Читать «Медведи в икре» онлайн - страница 150

Чарльз Уиллер Тейер

Я чувствовал свое бессилие, вспоминая эти частые сцены несколько месяцев спустя. Между правительством Сикорского и Кремлем произошла размолвка, и последний принял решение распустить польские части в России. Чтобы объяснить это решение, Вышинский созвал пресс-конференцию в Москве, во время которой поведал миру, что польские войска расформированы, потому что отказывались сражаться против немцев.

Инспекционная поездка с Сикорским и Вышинским закончилась в Саратове, провинциальном городе в двух сотнях миль к югу от Куйбышева. Из Саратова Сикорский сел на самолет и полетел в Тегеран и далее в Лондон. Все остальные намеревались вернуться обратно в Куйбышев, но как предстояло туда добираться, ни один из нас, похоже, не знал. Выяснилось, что у Вышинского был в Саратове самолет в аэропорту, и поэтому я решил попробовать продолжить наш рейд вместе с ним. Но Вышинский сказал, что самолет полон и что мне предстоит ехать специальным поездом, который вот-вот подойдет. Я же отметил, что на это уйдет по меньшей мере дней пять, а у меня приказ вернуться в Куйбышев немедленно. Но и после этого Вышинский продолжал стоять на своем.

Разговор происходил, когда я стоял у основания лесенки, ведущей в салон самолета, а Вышинский — наверху ступенек, сияя обворожительной улыбкой и говоря мне «нет». Эти «нет» Вышинского позднее станут знаменитыми в ООН, но то «нет» было самым впечатляющим из тех, что он говорил лично мне. Ветер свистел по аэродромному полю, термометр застыл где-то в области минус двадцати по Фаренгейту, и перспектива быть брошенным в Саратове превосходила то, что я мог вытерпеть.

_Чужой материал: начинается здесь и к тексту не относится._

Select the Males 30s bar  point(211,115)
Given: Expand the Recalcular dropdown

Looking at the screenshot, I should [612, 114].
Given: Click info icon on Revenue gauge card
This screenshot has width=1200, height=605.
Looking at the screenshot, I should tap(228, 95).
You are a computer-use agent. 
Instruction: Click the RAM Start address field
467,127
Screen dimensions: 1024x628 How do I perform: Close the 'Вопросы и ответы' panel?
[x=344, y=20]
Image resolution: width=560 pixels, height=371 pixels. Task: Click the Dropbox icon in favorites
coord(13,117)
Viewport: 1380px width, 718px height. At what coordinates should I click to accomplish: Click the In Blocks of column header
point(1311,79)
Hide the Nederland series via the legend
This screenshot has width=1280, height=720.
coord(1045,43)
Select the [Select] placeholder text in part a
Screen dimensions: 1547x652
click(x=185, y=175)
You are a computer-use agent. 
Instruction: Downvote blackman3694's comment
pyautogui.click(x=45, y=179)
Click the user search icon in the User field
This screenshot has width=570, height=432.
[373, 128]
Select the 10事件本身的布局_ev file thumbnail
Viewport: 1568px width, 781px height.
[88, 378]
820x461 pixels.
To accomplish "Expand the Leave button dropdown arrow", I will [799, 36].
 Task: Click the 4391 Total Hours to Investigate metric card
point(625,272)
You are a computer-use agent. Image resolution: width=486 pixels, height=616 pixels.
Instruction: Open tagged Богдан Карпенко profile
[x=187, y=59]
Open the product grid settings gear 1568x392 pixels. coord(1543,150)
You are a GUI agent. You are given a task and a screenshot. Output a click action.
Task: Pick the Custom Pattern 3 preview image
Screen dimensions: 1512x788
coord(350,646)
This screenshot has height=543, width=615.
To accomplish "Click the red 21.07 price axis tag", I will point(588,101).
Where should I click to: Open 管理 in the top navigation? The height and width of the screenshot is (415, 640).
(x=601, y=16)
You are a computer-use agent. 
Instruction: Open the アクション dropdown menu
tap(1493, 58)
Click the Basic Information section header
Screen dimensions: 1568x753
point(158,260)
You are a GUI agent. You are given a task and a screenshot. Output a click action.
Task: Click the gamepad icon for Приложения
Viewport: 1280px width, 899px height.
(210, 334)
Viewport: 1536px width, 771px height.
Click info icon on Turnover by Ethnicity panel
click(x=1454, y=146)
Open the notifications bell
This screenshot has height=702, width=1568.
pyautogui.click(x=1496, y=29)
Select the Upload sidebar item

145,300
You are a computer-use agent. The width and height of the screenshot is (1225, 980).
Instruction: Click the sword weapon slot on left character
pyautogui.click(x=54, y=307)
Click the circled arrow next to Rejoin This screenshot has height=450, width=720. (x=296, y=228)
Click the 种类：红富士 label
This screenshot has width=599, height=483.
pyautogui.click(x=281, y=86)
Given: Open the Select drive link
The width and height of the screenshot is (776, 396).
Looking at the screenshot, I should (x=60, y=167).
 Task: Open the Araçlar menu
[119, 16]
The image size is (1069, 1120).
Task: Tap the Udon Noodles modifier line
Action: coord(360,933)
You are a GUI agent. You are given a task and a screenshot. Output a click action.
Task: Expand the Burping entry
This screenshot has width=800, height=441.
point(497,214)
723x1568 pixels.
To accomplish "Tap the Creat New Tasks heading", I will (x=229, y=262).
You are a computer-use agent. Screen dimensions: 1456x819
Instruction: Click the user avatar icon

Я не могу претендовать на то, что так же красноречив, как некоторые наши переговорщики на Флешинг Мидоус, но после того как я в течение четверти часа, дрожа от холода на поле под Саратовом, выступал перед Вышинским, он вдруг подобрел и милостивым жестом пригласил меня подняться на борт. Он даже предложил мне сесть рядом с ним на жесткую металлическую скамейку салона.

Это был военно-транспортный самолет C-47, и на крыше салона находилась турель для пулемета. Впрочем, в нашем самолете пулемет отсутствовал. Так же как не было в нем и обычного пластикового колпака над турелью — лишь одно большое отверстие, в которое, как только мы набрали скорость и взлетели, стал врываться ветер.

Не знаю точно, насколько холодно было в салоне. Зато я знаю, что не смотря на двойные меховые унты, несколько пар меховых варежек и две шубы, я наполовину замерз уже через пятнадцать минут полета. Очевидно, холодно было не только мне, потому что скоро Вышинский порылся в своем портфеле и достал оттуда большую бутылку советского коньяка, которую тут же открыл и передал мне. Я сделал большой глоток. Он последовал моему примеру и передал бутылку остальной компании, в которую входили пара американских офицеров, телохранитель Вышинского и советский фотокорреспондент. Сделав пару кругов, бутылка опустела, и нам снова не оставалось ничего другого, как стучать зубами от холода. Прошло еще четверть часа. Меня трясло с головы до ног, но я заметил, что и моему соседу, комиссару Вышинскому, ничуть не лучше. Внезапно с огорченным вздохом он снова залез в свой портфель и достал оттуда еще одну бутылку бренди. Мы покончили с ней еще быстрее, чем с первой, и затихли в замороженном молчании. На такой высоте алкоголю нужно совсем мало времени, чтобы ударить в голову, но другие части наших тел оставались такими же холодными, как и раньше.